## EXTRACT TO READ
Eighteen months after Mira Murati left the OpenAI CTO job to start it, Thinking Machines Lab has shipped its first in-house model. Inkling, released July 15, arrives with something the frontier labs do not offer: the full weights, under Apache 2.0.

The architecture

Inkling is a 66-layer decoder-only transformer on a sparse mixture-of-experts backbone — 256 routed experts plus two shared experts per layer, with six routed experts active per token. That yields 975 billion total parameters but only about 41 billion active per token. It was trained on 45 trillion tokens spanning text, image, audio and video, on Nvidia GB300 NVL72 systems, and handles context windows up to 1 million tokens. The model card lists inputs as text, image and audio, with text-only output — video is in the training mix, not the input surface.

How to run it

Weights are on Hugging Face, with an NVFP4 quantized checkpoint for Blackwell hardware. Running it is not casual: BF16 needs roughly 2TB of VRAM, NVFP4 about 600GB. It is supported in Transformers, SGLang, vLLM, llama.cpp and Unsloth, served via TogetherAI, Fireworks, Modal, Databricks and Baseten, and available for fine-tuning on the company's own Tinker platform. A preview of Inkling-Small — 276 billion total, 12 billion active — uses the same recipe.

An unusually honest launch

Company-reported benchmarks put Inkling at 97.1% on AIME 2026, 87.2% on GPQA Diamond, 77.6% on SWE-bench Verified and 46.0% on Humanity's Last Exam with tools; none are independently verified. The lab claims Inkling uses a third as many tokens as Nvidia's Nemotron 3 Ultra for equivalent coding performance. But it declines the usual claim: "Inkling is not the strongest overall model available today, open or closed," its blog states.

The business behind it

Founded in February 2025, Thinking Machines raised a $2 billion seed at a $12 billion valuation in July 2025 — the largest seed in AI history — led by Andreessen Horowitz with Nvidia, Accel, ServiceNow, Cisco, AMD and Jane Street. A follow-on reportedly sought at $50 billion collapsed by January 2026 without a deal, with backers wanting a stronger product record. Inkling is that record. It is not monetized; revenue comes from Tinker, whose clients include Bridgewater Associates.

## TASKS TO COMPLETE
1. In the Inkling article, what does the text give as the reason that the follow-on funding round collapsed?
2. Please rewrite the part of the Inkling article that begins at the words "Founded in February" and stops after "include Bridgewater Associates.", with "January 2026" replaced by "March 2026".

## SOURCE INFORMATION
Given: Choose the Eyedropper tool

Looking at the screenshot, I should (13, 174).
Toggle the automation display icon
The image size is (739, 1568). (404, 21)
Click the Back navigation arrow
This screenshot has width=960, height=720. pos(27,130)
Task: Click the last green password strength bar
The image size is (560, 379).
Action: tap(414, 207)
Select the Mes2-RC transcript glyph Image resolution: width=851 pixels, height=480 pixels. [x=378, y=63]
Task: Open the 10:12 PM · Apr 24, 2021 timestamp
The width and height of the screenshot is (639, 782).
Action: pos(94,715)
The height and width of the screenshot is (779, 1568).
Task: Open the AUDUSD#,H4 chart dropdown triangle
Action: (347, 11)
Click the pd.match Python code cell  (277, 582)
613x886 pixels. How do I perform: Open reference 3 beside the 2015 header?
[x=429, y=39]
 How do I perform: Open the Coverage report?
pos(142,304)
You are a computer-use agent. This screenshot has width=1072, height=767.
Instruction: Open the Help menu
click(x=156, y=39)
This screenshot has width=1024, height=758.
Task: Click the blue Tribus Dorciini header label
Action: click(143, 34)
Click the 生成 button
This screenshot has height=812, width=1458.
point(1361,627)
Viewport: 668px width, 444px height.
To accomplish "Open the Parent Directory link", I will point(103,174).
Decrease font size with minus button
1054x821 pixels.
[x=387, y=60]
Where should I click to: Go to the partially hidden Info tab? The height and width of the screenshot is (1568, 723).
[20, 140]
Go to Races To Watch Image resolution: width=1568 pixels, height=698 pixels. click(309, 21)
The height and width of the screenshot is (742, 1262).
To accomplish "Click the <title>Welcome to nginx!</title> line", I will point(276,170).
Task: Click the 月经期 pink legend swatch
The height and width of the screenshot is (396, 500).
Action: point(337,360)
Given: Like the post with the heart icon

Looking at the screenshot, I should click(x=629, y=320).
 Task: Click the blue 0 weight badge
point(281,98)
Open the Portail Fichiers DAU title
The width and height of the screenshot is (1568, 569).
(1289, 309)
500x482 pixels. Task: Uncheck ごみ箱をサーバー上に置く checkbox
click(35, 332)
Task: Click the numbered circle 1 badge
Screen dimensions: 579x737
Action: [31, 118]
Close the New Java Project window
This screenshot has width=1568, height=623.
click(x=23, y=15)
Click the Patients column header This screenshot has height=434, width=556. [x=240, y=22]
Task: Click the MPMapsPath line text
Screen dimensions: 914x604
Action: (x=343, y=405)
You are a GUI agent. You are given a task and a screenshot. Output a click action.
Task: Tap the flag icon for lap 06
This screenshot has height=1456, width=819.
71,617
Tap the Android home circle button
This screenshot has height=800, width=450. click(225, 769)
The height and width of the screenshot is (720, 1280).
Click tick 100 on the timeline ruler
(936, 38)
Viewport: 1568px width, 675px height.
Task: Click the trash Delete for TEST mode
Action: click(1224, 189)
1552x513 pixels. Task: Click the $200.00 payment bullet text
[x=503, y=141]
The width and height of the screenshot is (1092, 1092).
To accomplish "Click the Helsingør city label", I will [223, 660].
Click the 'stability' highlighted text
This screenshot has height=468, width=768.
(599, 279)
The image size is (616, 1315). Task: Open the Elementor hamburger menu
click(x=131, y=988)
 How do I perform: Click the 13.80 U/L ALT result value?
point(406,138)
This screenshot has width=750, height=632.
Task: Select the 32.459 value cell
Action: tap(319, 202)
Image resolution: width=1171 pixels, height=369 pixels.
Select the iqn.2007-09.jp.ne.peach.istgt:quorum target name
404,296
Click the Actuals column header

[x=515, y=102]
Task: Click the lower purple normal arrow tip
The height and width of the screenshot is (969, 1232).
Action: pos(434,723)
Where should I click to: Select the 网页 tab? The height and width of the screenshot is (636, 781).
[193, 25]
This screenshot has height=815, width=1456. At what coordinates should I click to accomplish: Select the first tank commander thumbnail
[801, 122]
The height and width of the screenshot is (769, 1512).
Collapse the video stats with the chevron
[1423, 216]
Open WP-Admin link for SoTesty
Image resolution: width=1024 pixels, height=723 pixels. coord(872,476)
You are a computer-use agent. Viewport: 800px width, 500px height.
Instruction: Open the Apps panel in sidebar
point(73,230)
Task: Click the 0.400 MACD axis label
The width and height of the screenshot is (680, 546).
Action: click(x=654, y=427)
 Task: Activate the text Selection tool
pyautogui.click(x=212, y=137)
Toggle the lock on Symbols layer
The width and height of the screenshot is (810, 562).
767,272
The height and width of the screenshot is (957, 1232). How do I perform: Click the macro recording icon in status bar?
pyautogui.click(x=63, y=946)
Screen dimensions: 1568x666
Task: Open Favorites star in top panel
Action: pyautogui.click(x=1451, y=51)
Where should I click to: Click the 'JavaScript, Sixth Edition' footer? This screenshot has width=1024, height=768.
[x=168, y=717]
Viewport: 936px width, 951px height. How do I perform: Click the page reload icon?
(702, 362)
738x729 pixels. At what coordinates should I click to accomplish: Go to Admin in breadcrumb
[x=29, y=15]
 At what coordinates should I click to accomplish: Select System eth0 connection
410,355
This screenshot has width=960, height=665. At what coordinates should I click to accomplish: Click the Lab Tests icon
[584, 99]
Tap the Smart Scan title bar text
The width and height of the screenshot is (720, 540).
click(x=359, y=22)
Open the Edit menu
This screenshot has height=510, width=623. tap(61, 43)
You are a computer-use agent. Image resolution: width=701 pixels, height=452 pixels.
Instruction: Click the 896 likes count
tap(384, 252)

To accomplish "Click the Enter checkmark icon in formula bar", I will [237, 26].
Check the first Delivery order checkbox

## ANSWERS FOR EACH ITEM
1. The follow-on, reportedly sought at a $50 billion valuation, collapsed by January 2026 without a deal because backers wanted a stronger product record.

2.
Founded in February 2025, Thinking Machines raised a $2 billion seed at a $12 billion valuation in July 2025 — the largest seed in AI history — led by Andreessen Horowitz with Nvidia, Accel, ServiceNow, Cisco, AMD and Jane Street. A follow-on reportedly sought at $50 billion collapsed by March 2026 without a deal, with backers wanting a stronger product record. Inkling is that record. It is not monetized; revenue comes from Tinker, whose clients include Bridgewater Associates.